Camarón tells you ... in a prison in Cádiz | Culture

Camarón tells you ... in a prison in Cádiz | Culture



Projection in the Puerto III prison of the documentary nominated to the Goya. In video the trailer of 'Camarón: flamenco y revolución'.

The 1,400 prisoners of the Puerto III prison (Cádiz) are accustomed to watch movies on the big screen, but with crossed conversations of a disturbed public, thirsty for the forbidden and that takes advantage of the darkness in a criminal with a thousand eyes. However, the ambient noise vanished the day before yesterday. He started the last film about Camarón, and the first complaint of the cantaor set a pinch to many spectators that lasted almost two hours. "In 21 years I have never seen the public so quiet and respectful," a veteran intern confided to the director of the film, Alexis Morante.

The first ole erupted two minutes later and when the lights came on, many inmates battled in a thousand battles had their faces broken, broken. His messiah, José Monge Cruz, had flown 26 years after his death with his absent and prodigious voice to cross those insurmountable walls and sing like naide two steps from his cell.

"I lived in those island shacks of La Isla [San Fernando, donde nació Camarón]. I wish I would return to that world and to that time without light in the hill, where the houses had no doors and there were only curtains. And there Shrimp It arrived and changed everything. Everything ", repeats dazzled Diego," with three children out "and who, like everyone, avoids the surname as the stigma that jail gives. Beside him his friend Francisco, also an islander, remembers 40 kilometers from home, a sidereal distance: "I was at the funeral with 14 years old and for me he was already a God".

That sequence in the cemetery, between a generalized delirium, is the start of the documentary Camarón: flamenco and revolution, that tells the life of this magician of the compass that revolutionized the jondo and lived so fast as to pass away at 41 years old.

The film was screened the day before yesterday as an activity of the Trojan Horse Permanent Education Center in the prison of Puerto III and the 240 spectators cheered Morante and his producer, Antonio Martínez, to those who looked with a devoted air.

There were nerves before the start and the inmates stood up nonstop while the guards cast severe glances.

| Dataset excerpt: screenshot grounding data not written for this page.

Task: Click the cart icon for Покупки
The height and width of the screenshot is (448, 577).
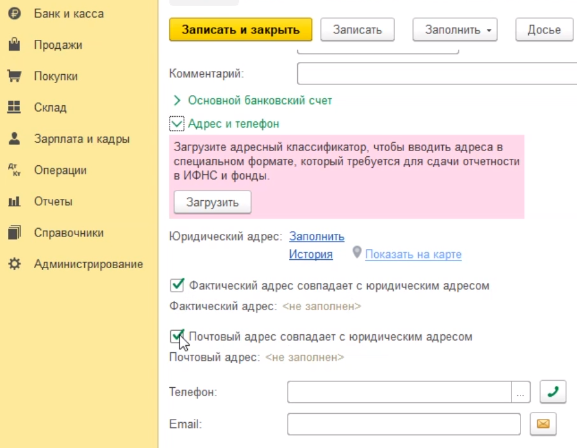Action: (14, 76)
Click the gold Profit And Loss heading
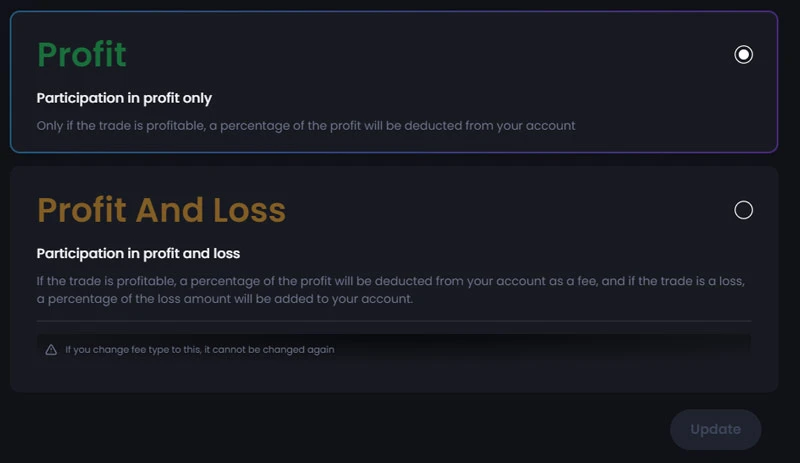800x463 pixels. 161,210
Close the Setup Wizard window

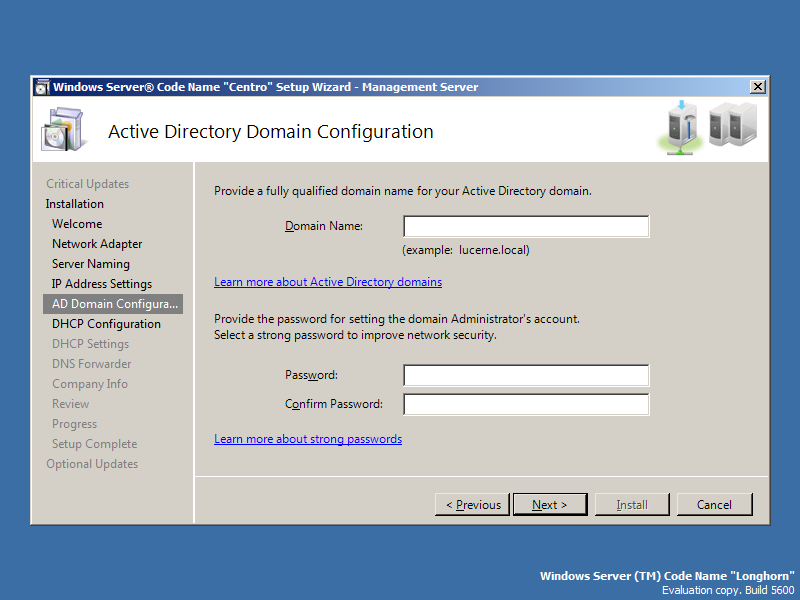tap(757, 87)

If the previous films The world is Ours -That recounts the adventures of two young sevillian robbers- brought laughter, and Contramarea - about the drama of the refugees in Lesbos - left them overwhelmed, Camarón's documentary produced an emotion and drunkenness of roots, quejíos and nostalgia, in the delivered and diverse public, of 17 different modules. "You can not even imagine the half-meter tattoos of Camarón that some have on their backs," said Nines Ogallar, director of the prison's senior school.

Nominated to the Goya for the best long documentary the day before his screening in prison, the film disembowels the art of this gifted singer, his origins, his take-off and the audacity of flamenco breaking with the record The legend of time as a milestone. But also its relationship with drugs, hence the connection with the prisoners. Salud, prey with blond hair and open smile, explained desolate after the movie: "I have it in my blood. I fell very young in the drug, with 13 years and I have only left with 43. But I have never been punctured. And when I've seen Camarón in the last, how he wants to live and can not, well ... "

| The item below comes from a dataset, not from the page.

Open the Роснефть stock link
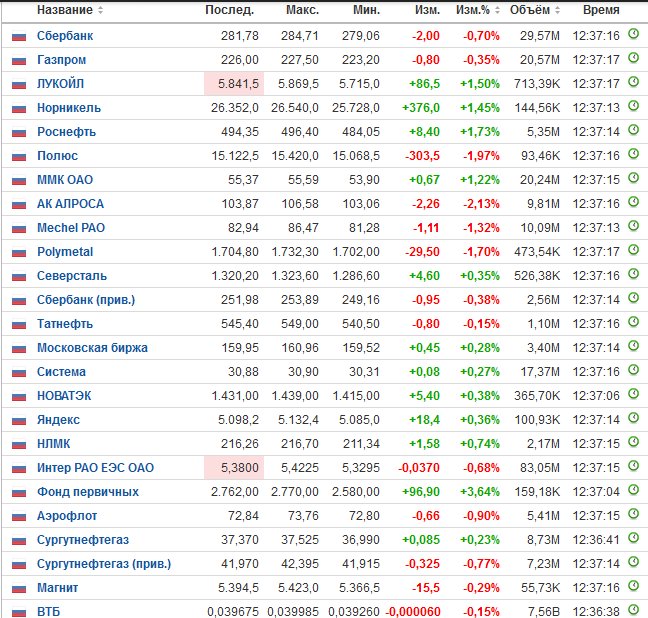The image size is (648, 618). 67,132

And in that episode the poetry of the narrator helped the magic, the actor Juan Diego, who chained with metaphor one metaphor after another: "Flamenco has always needed something to help the singer to widen that gap in the chest and give the soul a little push to go up the throat". During the footage, without current interviews and only with archival images, the fragile figure of Camarón was accompanied by the smoke of his three daily packets of cigarettes and in the end, the lung cancer that ended with him.

To make matters worse, the film includes the lethal traffic accident that caused Camarón one year of condemnation. The mutism continued, grew, impressed the organizers of the event. "I have never seen so much silence, and that there were interns of all the modules, even with sanctions without canceling," said Cecilio González, deputy director of security at the jail.

Morante (Algeciras, 1978), recently arrived from Los Angeles, where he lives, said that the reception of the public had seemed "brutal". And praised the collaboration of the family of Camarón to bring order to the material of four decades of success, and soon will be in the new museum of his hometown. "There in front of the house, in a garage, they left us with fetishes, two Grammys, thousands of cassette tapes and about 30 VHS," he recalled. "We digitized them just before throwing them away because they had mold and they are the ones that bring the unpublished images with Camarón on horseback and other domestic scenes," he explained. Apart from the home material, the film drinks from 60 different suppliers, mainly TVE and Canal Sur.

"Who is there in Spain like Miles Davis or Jim Morrison, with an overwhelming personality that changed a part of society?", Questioned the director about his protagonist.